**GIVEN TASK 1:**
Copy the Cocos Islands passage word for word, between "He had been" and "British evacuations elsewhere.", inclusive.
**GIVEN TASK 2:**
Carry on the passage about the Cocos Islands handover from the point where it ends.

**QUOTED TEXT:**
>>>>

He had been appointed administrator to oversee the islanders’ departure which would be voluntary. He was to carry it out “by local custom”. And in general he believed it was done without the bitter aftermath of enforced British evacuations elsewhere.
The once uninhabited islands were first recorded by a Captain William Keeling in 1609, but had been governed and developed only since 1829, under one family, the Clunies-Ross from the Shetland Islands. The Cocos became a British colony in 1856 and latterly a part of Singapore. The staple food, rice, had to be shipped in regularly. And there was little truly fresh water. Outgoing trade was principally copra (coconut).
During the war it was kept secret that the undersea cable between Britain and Australia, maintained by Cable & Wireless on Direction Island, one of the Cocos isles, was still functioning despite false news that it had been closed down. A skeleton staff remained at the station, left as if derelict, after an attack by a Japanese ship. In fact, it was fully operative. Throughout the war a merchant ship always got through safely to deliver essential supplies from Ceylon (Sri Lanka) despite the Japanese-controlled waters.
The colony was formally handed to Australia, which wanted to control the airstrip, in 1956, along with Christmas Island. The islanders would be offered new homes in Sabah (North Borneo), or on the West Coast of Australia. MacLean maintained that the migration was voluntary although some islanders did make efforts to return.
MacLean recalled: “I called a Grand Durbar and the entire population came to the garden of John Clunies-Ross’s house. I explained to them: you have seen the Governor of Singapore, because he has been here. He is my boss. He gets his orders from King George VI, and he passes them on to me. I am the man on the spot. King George has decided that in future he will send his orders to his Big Man in Canberra. And he will tell me what to do. It is just a change of bosses. ‘Are you happy?’ I asked them. They said, if the Tuan thinks it’s OK, then we have no problem.”

<<<<

**DATA LINES:**

>>>>

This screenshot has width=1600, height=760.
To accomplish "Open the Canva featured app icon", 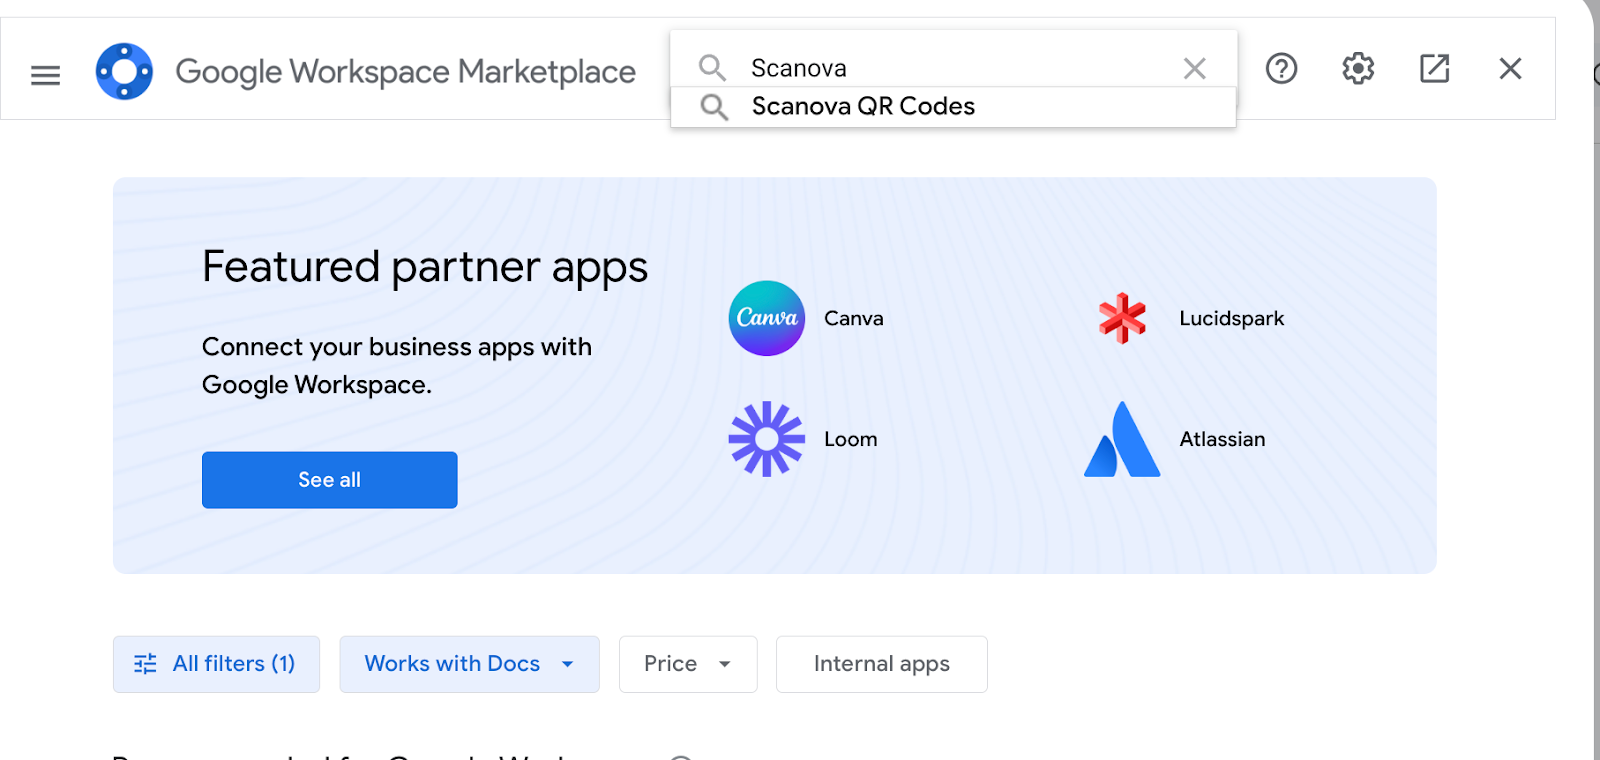I will pos(766,318).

<<<<

**ANSWER 1:**
He had been appointed administrator to oversee the islanders’ departure which would be voluntary. He was to carry it out “by local custom”. And in general he believed it was done without the bitter aftermath of enforced British evacuations elsewhere.

**ANSWER 2:**
He continued: “So the locals had been consulted and didn’t object. I don’t think I could have done it any other way. I also had radio sets sent down from Singapore. I put them in the kampong for public hearing, and got some of the headmen into my house to listen on my more powerful radio to Malay speakers from Singapore, and from Jakarta — because the Cocos islander was a melange of different races, speaking what would now be called Bahasa-Indonesi — Malay with many Javanese words. Some were probably descended from Papua New Guinea; others were of Cape Malay origin, maybe intermarried with Hottentots.”
MacLean administered the migration from 1948, mainly to Sabah. When he left in late 1951, the island population had been reduced from 3,100 to about 500 Cocos Malays.
Roderick MacLean was born in Cardiff in 1921. His father was Professor of Botany at Cardiff University. MacLean was educated at Oundle School and went up to St John’s College, Cambridge, when the Second World War interrupted his studies for the Overseas Civil Service. He first served in the Cheshire Regiment 1940-41. He then joined the largest group of Volunteer soldiers in the UK influence: the 3 million Indian Army. He went to OTS in Bangalore, then was commissioned into the 7th Bn 10th Baluch Regiment (or 7/10th Baluch). He was part of the Burma Campaign and at the Sittang River retreat he had to swim across when his armoured vehicle was shot from under him at a road block. He had reached the rank of major when released to resume his education at Cambridge. He then joined the Malayan Civil Service, going first to Singapore as a colonial officer in 1950.
After service with the Malayan Ministry of Education he joined the North Borneo Civil Service, in which he became responsible for the first five-year Malaysian development plan in Sabah. He was appointed OBE in 1968. In 1967 he transferred to the Colonial Secretariat in Hong Kong, and ten years later was back in Singapore where he eventually became the second full-time executive of the Singapore International Chamber of Commerce.
MacLean retired to Edinburgh in 1988. He had adopted a son in Singapore, Paul Chia, whom he had helped to educate. He also regarded a Cocos islander as an adopted son: Hj Hautman, who migrated to Sabah.
MacLean died in Edinburgh with Paul Chia by his side. He and Hj Hautman survive him.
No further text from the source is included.